Is it against eBay guidelines to sell an item you do not possess?
July 14, 2010 11:29 PM   Subscribe

Is it against eBay guidelines to sell an item you do not possess?

I bought a router on eBay (Buy it Now). After I paid, the seller revealed that he did not have the router. Instead, he'd planned to buy it using the money I sent him, and could no longer do so. I would have thought that selling an item you don't have would be considered a bad faith (perhaps even illegal) use of eBay, but I am failing to find any relevant information on their website. Is there a term for this trick? Is it against eBay's rules?
posted by beniamino to Computers & Internet (13 answers total)
 
The term you're looking for is 'fraud'.

Register a complaint through eBay, give negative feedback, dispute the charge with PayPal/your credit card/whatever.
posted by Heretical at 11:38 PM on July 14, 2010 [3 favorites]


Against Ebay guidelines, and illegal. Report report report.
posted by smoke at 11:39 PM on July 14, 2010


Response by poster: I should clarify: After a bit of wrangling, I have the money back. I don't think the seller intended to keep the money and not send the item. That would clearly be fraud. Instead, he was trying to make a profit without putting up any funds of his own.
posted by beniamino at 11:45 PM on July 14, 2010


As far as a term... naked short selling, perhaps?
posted by XMLicious at 11:50 PM on July 14, 2010


That's called backorder. It is the way business is done, standard. He may normally carry stock and ran out. As long as he was able to ship product as per the terms you agreed to when purchased its normal and legal. Ebay has lots of resellers.
posted by nogero at 12:27 AM on July 15, 2010


false pretenses or larceny by trick.

(caveat: it's one of these, but bar-cramming mode = completely confused as to when just title passes and when just possession passes. thinking it's probably false pretenses.)
posted by timory at 12:27 AM on July 15, 2010


i'm pretty sure it's not backorder... unless he's a regular merchant of this sort of thing and he normally has it in stock. that doesn't sound like the situation here, although i could be wrong.
posted by timory at 12:29 AM on July 15, 2010 [1 favorite]

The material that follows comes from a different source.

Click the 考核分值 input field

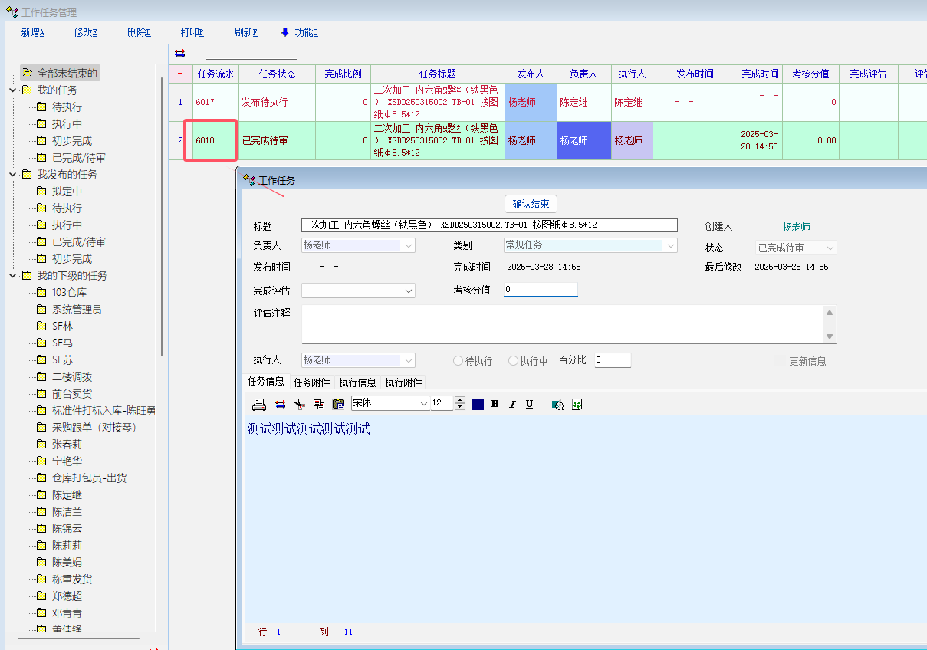[541, 290]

Best answer: Relevant eBay forums threads. It's against the 'product availability' policy, but backorder selling and drop shipping (where the seller forwards the order to someone else, who sends the item) are still common.
posted by holgate at 12:49 AM on July 15, 2010


Response by poster: Thanks everyone, esp. holgate. That's pretty clear.
posted by beniamino at 2:08 AM on July 15, 2010


It's actually a form of arbitrage.
posted by norm at 7:45 AM on July 15, 2010


The whole 'drop shipping' thing is definitely very prevalent, regardless of what eBay's rules are. The cheap electronic website I frequent (based out of hong kong) explicitly advertises it on their website. People list their products on ebay at a higher price, the seller forwards the purchases to the online retailer once it's paid for, and then the online retailer sends it to the purchaser. The ebay seller's only contribution to the process is to act as middle man; they never possess the product at all.

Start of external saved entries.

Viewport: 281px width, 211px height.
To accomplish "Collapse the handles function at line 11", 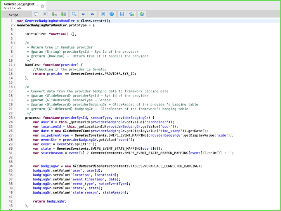I will pyautogui.click(x=14, y=65).
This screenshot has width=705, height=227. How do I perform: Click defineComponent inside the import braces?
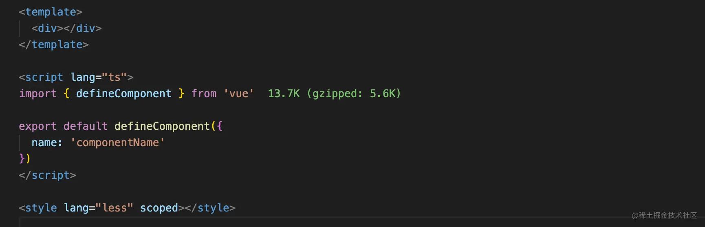123,93
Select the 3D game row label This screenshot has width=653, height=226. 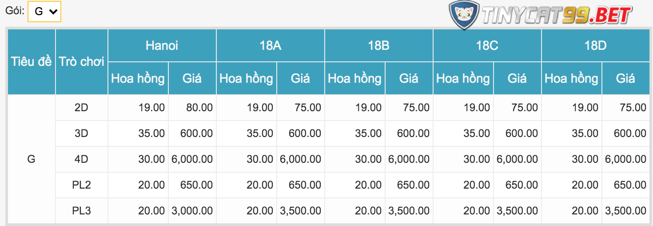pyautogui.click(x=81, y=133)
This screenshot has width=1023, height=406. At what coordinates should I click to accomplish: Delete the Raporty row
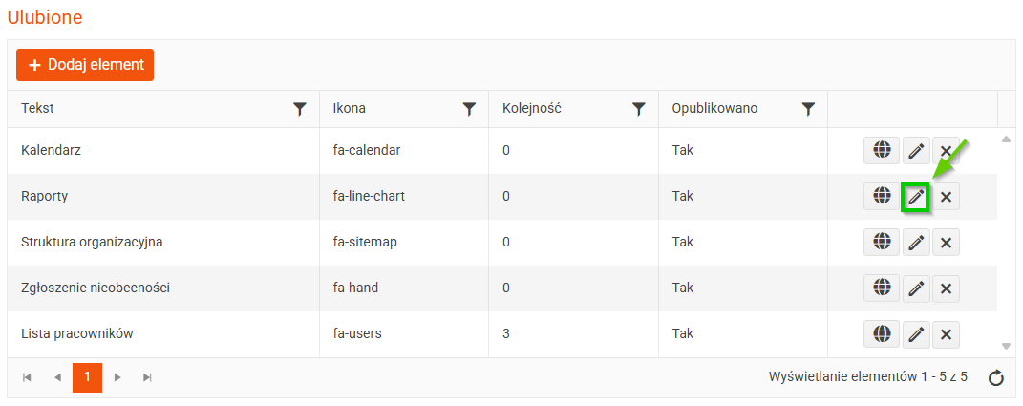[x=946, y=197]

Why these people buying don't just go straight to the originating website themselves is beyond me.
posted by cgg at 8:08 AM on July 15, 2010


eBay allows presale items. If the seller does not have the item yet, he is supposed to note that it is a presale item and note how long it will take to ship to the buyer once the purchase is made.

See eBays presale policy.

This is very common on eBay, but we only find out when it doesn't work as the seller expected.
posted by reeddavid at 9:07 AM on July 15, 2010


there are a lot of different terms being thrown around on this forum. most are not relevant to the buyers question.

in the buyers question the seller admitted that he planned on purchasing the item after he received the payment.

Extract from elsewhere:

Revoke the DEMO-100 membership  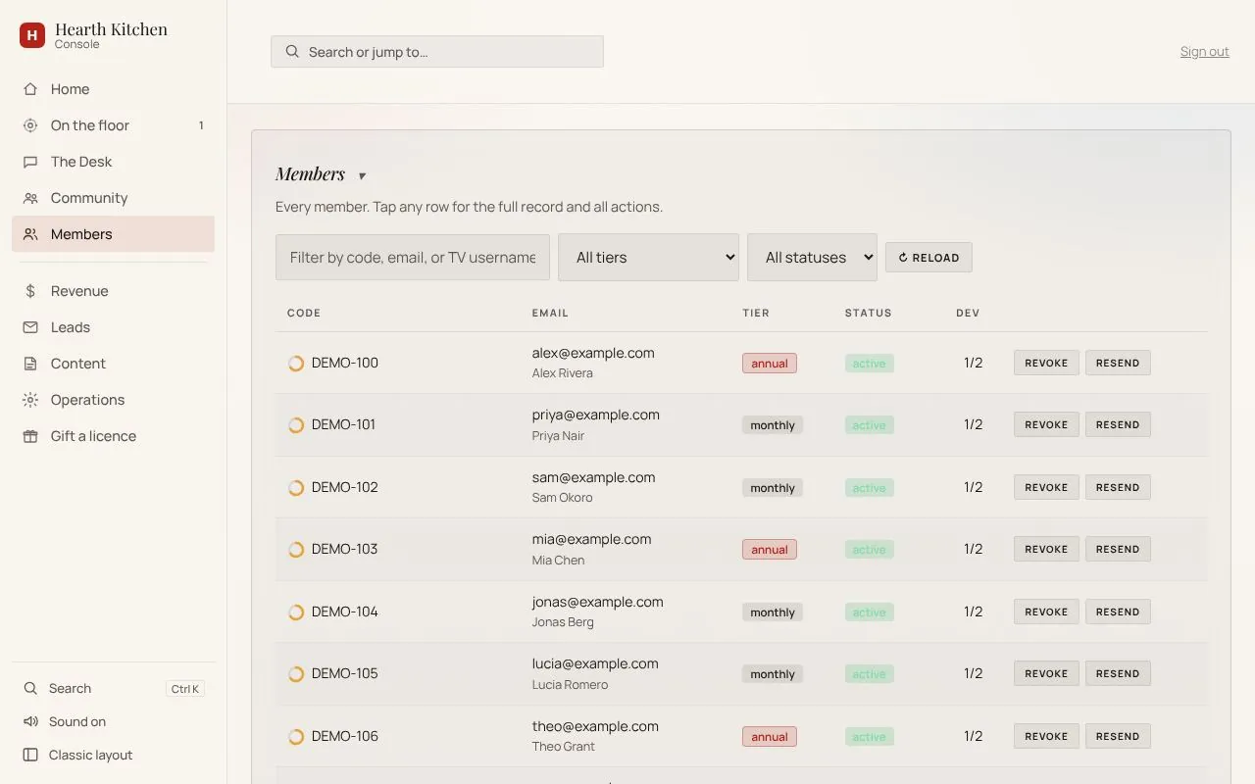(x=1046, y=363)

reeddvaid correctly described this as "presale" and is allowed on ebay but only on condition that the seller clearly indicates on his listing that it is a "presale."

"drop shipping" is where the seller never keep anything in stock. the seller has an ongoing agreement and contract with a third party who ships out the orders when they come in. i don't believe this is against ebays policy.

"backorder" is when you have stock on hand and list it for sale. because of some mistake somewhere, and order came in and you can't fill it (either now, or ever.) this is not against policy, it's simply a mistake and can happen when selling to anyone.

whatever the case is, when you buy something on ebay, you enter into a contract with that person. if they can't keep their end for any reason, you are entitled to your money back.